• EXERCISE AIM
With every picture left out, restate the listing below exactly as written.
-------
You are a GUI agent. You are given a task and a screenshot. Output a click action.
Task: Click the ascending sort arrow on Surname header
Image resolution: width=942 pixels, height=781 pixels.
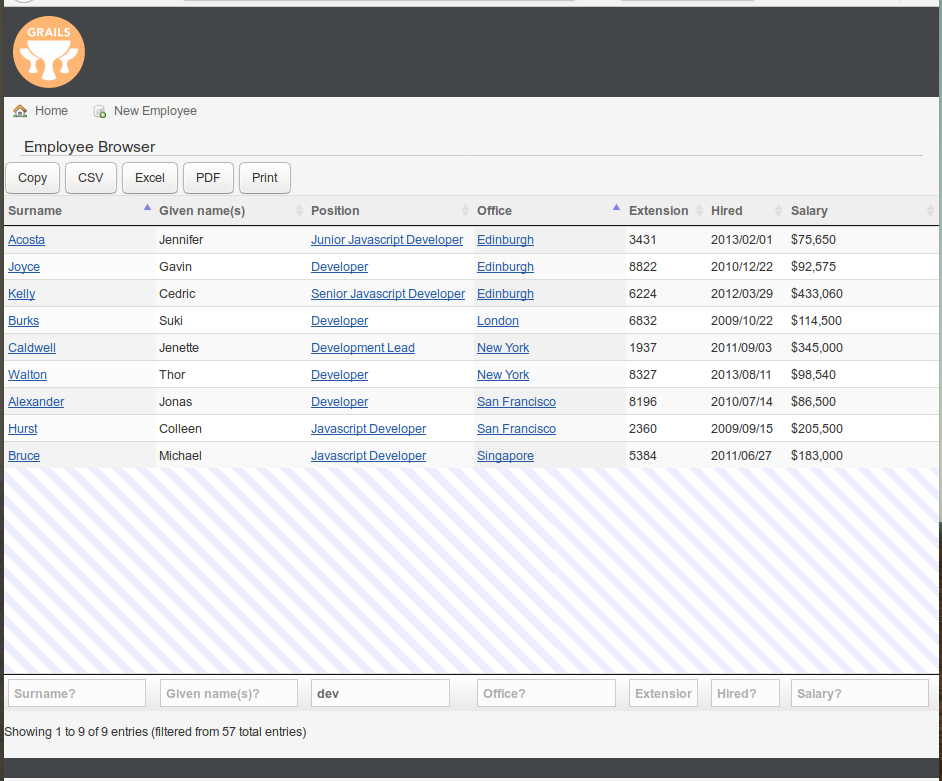(x=147, y=207)
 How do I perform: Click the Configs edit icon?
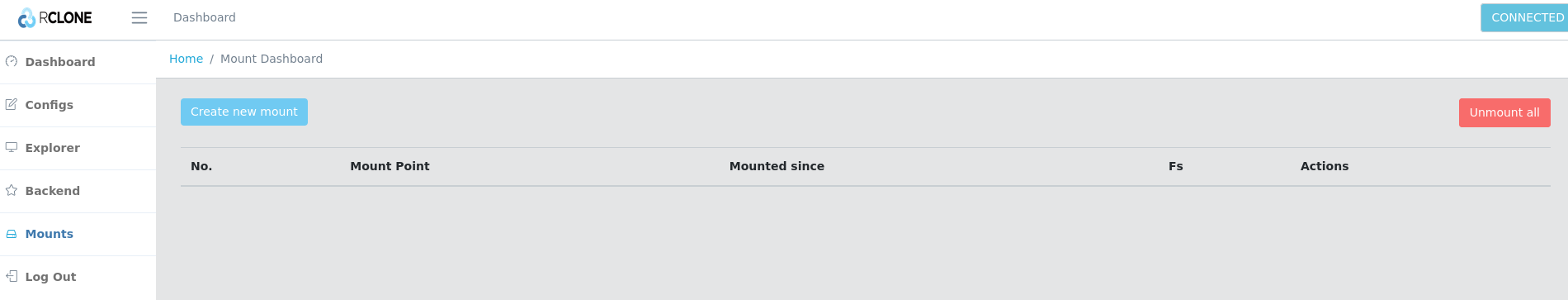[x=12, y=104]
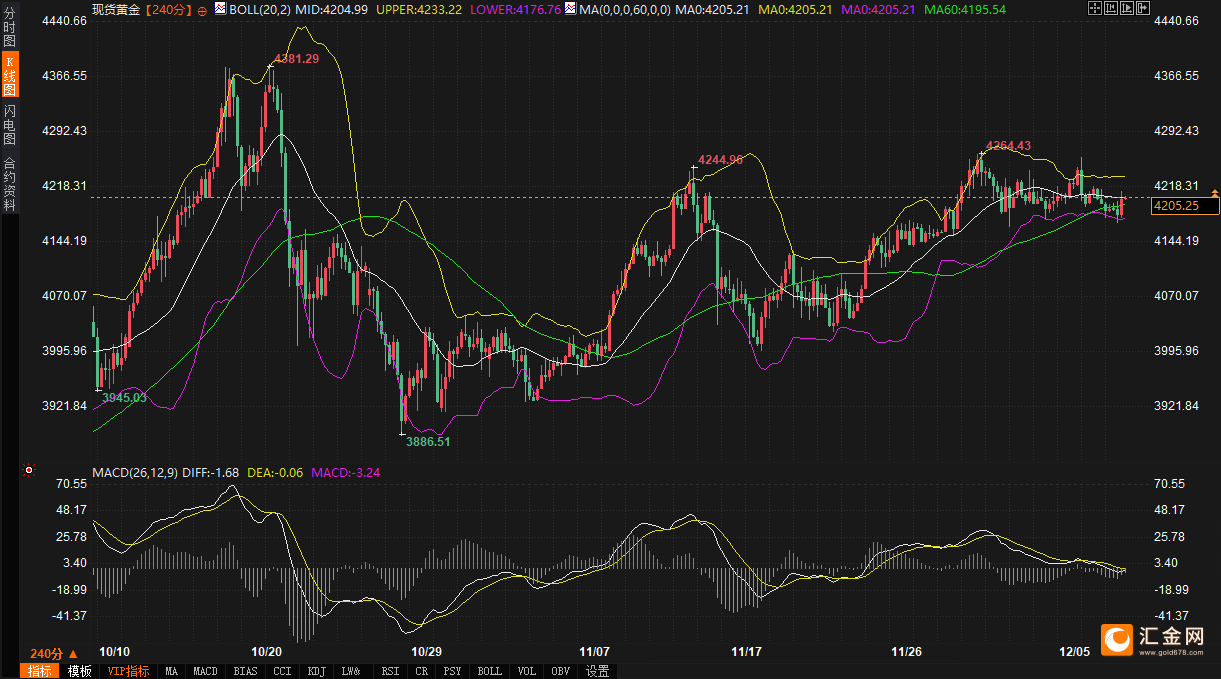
-------
• SOLUTION TO THE PROBLEM
You are a GUI agent. You are given a task and a screenshot. Output a click action.
Task: Click the ascending sort arrow on Surname header
Image resolution: width=942 pixels, height=781 pixels.
(x=147, y=207)
 How do I perform: Click the Configs edit icon?
[x=12, y=104]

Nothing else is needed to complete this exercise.